The key advancement offered by the DeepSeek-R1 training strategy was the shift from large, human-compiled datasets, to an unsupervised strategy. DeepSeek-R1 was trained using only a small amount of supervised data and conducted the bulk of its learning through unsupervised reinforcement learning (RL). DeepSeek-R1-Zero meanwhile, was trained using no supervised data in a strategy reminiscent of the Chess and Shogi training of Alpha-Zero(Silver, 2017)).

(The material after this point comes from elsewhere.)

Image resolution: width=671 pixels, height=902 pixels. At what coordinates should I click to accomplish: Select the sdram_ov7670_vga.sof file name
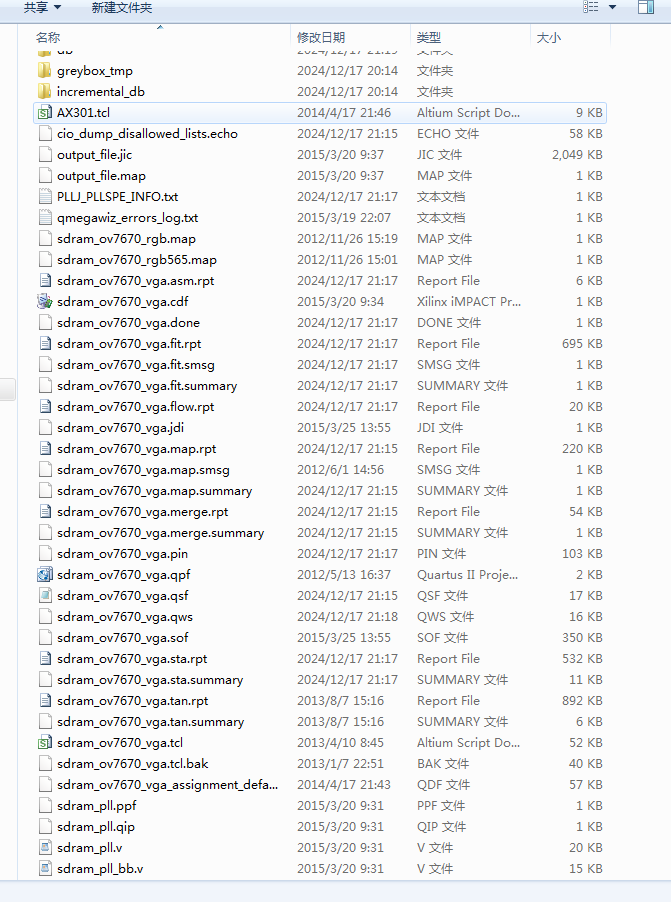pyautogui.click(x=122, y=638)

Detailed in the paper “DeepSeekMath: Pushing the Limits of Mathematical Reasoning in Open Language Model”(Shao Z., 2024), DeepSeek researchers used a mixture-of-experts model which they trained under a strategy they call “Group Relative Policy Optimization” (GRPO). Under GRPO, computational costs are sharply reduced by eliminating the need for a second “critic” model to judge the reasoning of the model in training.

DeepSeek had, by 2025, published several papers and open-source models approaching state-of-the-art performance in mathematical reasoning and coding. While the DeepSeek team did have use of existing open-source models and public APIs, to dismiss the real innovations in their techniques would be a mistake. DeepSeek-R1 and the strategies behind it represent a shift in priorities common in any industry where a resource becomes limited – a shift away from “scale is all you need” or “no replacement for displacement” and towards an optimization for efficiency.

References

Buchholz, K. (2024, August 23). The Extreme Cost of
Training AI Models. Forbes.
DeepSeek-AI, A. L. (2024). DeepSeek-V3 Technical
Report. Arxiv.Org.
Kevin Lee, A. G. (2024). Building Meta's GenAI
Infrastructure. Engineering at Meta.
Shao Z., W. P. (2024). DeepSeekMath: Pushing the
Limits of Mathematical Reasoning in Open Language Models. Arxiv.org.
Silver, D. H. (2017). Mastering Chess and Shogi by
Self-Play with a General Reinforcement Learning Algorithm. Arxiv.org.